Consider education a sustainable investment

EditorialProthom Alo illustration

The national education policy 2010 clearly states that the base of education will be strengthened by removing existing problems including the massive gap of facilities in primary educational institutes based on locations and schools, infrastructural setbacks and shortage of teachers.

But when we look at the primary level education, it wouldn’t be an overstatement to say that the education policy and the reality are moving in opposite directions. How can sustainable development of the country be ensured, if the basis remains wobbly on the very first level of foundational education, where the base of the future generation is shaped?  

The deplorable conditions of government primary schools in the capital came out in a report published by Prothom Alo on 5 May. While visiting 40 out of 342 primary schools in Dhaka, the school buildings were found to be grim and filthy. Teachers are outnumbered by students in ratio.

There are no officially appointed clerks, security guards, cleaners or nannies in the schools. The lands as well as infrastructures of quite a few schools have been forcefully occupied. There are no co-curricular activities while the standard of education is questionable as well.  

What could be the reasons behind this shabby condition of primary education in the capital itself? Is the authority so indifferent just because children from poor and lower-middle class families attend these schools? Educationalists believe that a lot of private schools have been established in the country.

Those who work in government or semi-government organisations don’t send their children to government schools. Doesn’t this discriminative attitude questions the promise of ensuring ‘universal’ and ‘equal standard for all’ education as announced in the education policy?

When such is the condition of the capital itself, it is easily anticipatable what can be the state of primary education across the country. The shabby condition of infrastructures and educational standards in the primary schools came out right in the survey of government’s Implementation Monitoring and Evaluation Division (IMED).

With the help of ten development partner agencies the government has implemented third primary education development programme (PEDP-3) as the key educational expansion programme on the national level. The project that started back in 2011, ended in 2018 after being revised twice.

IMED’s survey report on evaluating the impact of primary education development programme shows that almost 27 per cent of primary schools are rickety and the roofs in 19 per cent of schools leak inside the classrooms when it rains.
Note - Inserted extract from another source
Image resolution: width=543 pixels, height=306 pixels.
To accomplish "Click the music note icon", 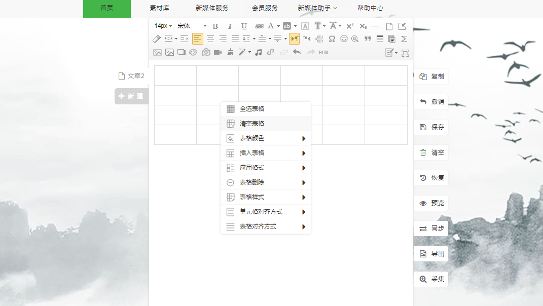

There are no tube wells in 13 per cent of primary schools while the tube wells are out-of-order in another 13 per cent of schools. And, there are no separate toilets in 25 per cent of schools. The survey provides a picture of the educational standards as well. As much as 37 per cent of primary-level students have talked of their dependency on guide books for studies.

United Nations Educational, Scientific and Cultural Organization (UNESCO) advises that it’s necessary to spend six per cent of the total GDP on education. We, however, failed to break out of the vicious cycle of super-frugality when it comes to allocating in education; rather the allocation in education actually is reduced in proportion to the GDP in the last budget.

Talking of meeting sustainable development goals or facing the challenges of fourth industrial revolution with so little allocation in education is nothing but an imaginary idea like the ‘leprechaun’s gold’.

When education is globally recognised as the most sustainable investment, we still couldn’t lay the base of primary education on a solid foundation. The picture of primary education running in tattered buildings amid stifling environment, against the country’s eye-dazzling infrastructural development including the mega projects, certainly is conflicting.   

It’s necessary to bring primary education out of this circle of shabbiness. First of all, it requires a political promise. Universal education has to be considered a sustainable investment and not a burden.